I frequently use statistics when I talk to women about their birthing options. I say things like "up to 50% of first-time moms who are induced end up with c-sections" and "when you choose VBAC your risk of uterine rupture is only 0.4%!" I bring up statistics to highlight the risks and benefits of various birth options, and because I think many many doctors do not take the time to provide truly informed consent to their patients.
Over the past few months, I have been reading quite a bit about management of "postdate" pregnancies, and whether it is best to wait for spontaneous labor or induce. The study that stuck with me showed that, counterintuitively, at 41 weeks' gestation there were fewer cesarean deliveries in the induced group. (http://www.bio-medicine.org/medicine-news-1/Induced-Labor-May-Prevent-Need-for-Cesarean-Section-54811-1/) Fewer cesareans!!!! To understand why this is so earth-shattering for me, you need to know that I was induced a day past 41 weeks with my first child. After a long and miserable labor I "failed to dilate" at 9 cm and had an unplanned cesarean delivery. I spent over a year struggling with feelings of inadequacy and failure. I failed to go into labor, failed to give birth to my child, and missed out on what I consider a major rite of passage for a woman: BIRTH! Part of processing my cesarean was considering whether I had failed, or whether I had been failed by modern obstetrics.

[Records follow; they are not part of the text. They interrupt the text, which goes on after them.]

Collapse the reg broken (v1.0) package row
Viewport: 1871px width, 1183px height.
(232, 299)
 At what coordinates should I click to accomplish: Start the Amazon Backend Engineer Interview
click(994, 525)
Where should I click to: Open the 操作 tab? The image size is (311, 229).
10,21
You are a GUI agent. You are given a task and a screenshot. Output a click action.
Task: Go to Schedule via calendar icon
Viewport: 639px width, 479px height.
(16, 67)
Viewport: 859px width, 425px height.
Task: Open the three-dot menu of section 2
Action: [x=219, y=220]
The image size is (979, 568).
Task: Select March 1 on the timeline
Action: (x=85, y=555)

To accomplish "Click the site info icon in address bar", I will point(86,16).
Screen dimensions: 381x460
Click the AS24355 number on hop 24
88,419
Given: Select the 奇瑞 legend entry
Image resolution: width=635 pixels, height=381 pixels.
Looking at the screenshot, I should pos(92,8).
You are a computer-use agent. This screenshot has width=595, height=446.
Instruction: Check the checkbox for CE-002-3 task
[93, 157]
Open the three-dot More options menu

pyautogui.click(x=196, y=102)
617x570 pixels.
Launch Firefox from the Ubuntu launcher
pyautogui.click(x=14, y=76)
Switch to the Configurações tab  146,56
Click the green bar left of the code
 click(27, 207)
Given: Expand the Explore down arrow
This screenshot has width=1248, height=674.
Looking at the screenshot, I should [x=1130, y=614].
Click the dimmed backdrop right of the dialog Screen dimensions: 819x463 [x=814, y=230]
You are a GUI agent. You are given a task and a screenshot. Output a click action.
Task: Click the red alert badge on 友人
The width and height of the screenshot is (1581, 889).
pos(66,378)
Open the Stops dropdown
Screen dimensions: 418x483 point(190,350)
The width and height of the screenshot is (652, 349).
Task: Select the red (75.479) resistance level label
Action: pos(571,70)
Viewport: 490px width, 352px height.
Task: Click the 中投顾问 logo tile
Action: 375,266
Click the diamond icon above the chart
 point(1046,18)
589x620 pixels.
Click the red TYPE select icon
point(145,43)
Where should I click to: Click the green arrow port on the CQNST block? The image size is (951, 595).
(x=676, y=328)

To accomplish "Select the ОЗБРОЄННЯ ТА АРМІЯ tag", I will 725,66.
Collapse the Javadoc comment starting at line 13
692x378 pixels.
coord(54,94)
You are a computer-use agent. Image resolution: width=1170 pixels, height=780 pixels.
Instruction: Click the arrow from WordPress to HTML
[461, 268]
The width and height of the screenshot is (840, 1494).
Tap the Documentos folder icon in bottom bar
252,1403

For years I have believed that my cesarean was "necessary" by the time it was performed, but it was almost certainly avoidable had I not been induced and subjected to what so many in the birth community call the "cascade of interventions." I have progressed from blaming myself for my cesarean to blaming my induction- and I have found no small amount of triumph in pointing out that 2 of my 3 very successful vaginal deliveries occurred spontaneously well past 41 weeks. I truly believed I had gotten past the questioning stage and had reached a point where I accepted all that led up to my first delivery. And now this study.
If it is true that induction at 41 weeks leads to fewer cesarean deliveries, then maybe my ire has been misplaced. Perhaps I did experience a "failed induction" as I've always believed- but if a spontaneous labor would have carried an even greater risk of cesarean, perhaps the induction was still the best choice. The right choice. It is hard for me to even type those words, difficult for me to consider that no matter what I might have ended up with a c-section to deliver my son. It is difficult for me to think that I wasn't able to birth him and yet I was able to birth my other 3 with no problems at all. Was it his size? Was he in a strange position? Was it the calcification on my placenta? Was it because I was unsure of my last menstrual period and I was actually much further along that we thought?
If I had not had my cesarean delivery, I doubt I would ever have found my passion for birth. In that respect I am almost happy for having had it, and I most certainly do not think I would love my son any better than I do if he'd taken a different exit from my body. But I thought I was well beyond playing "what-if" when I think of his delivery, and I am surprised at how deeply reading this study has affected me.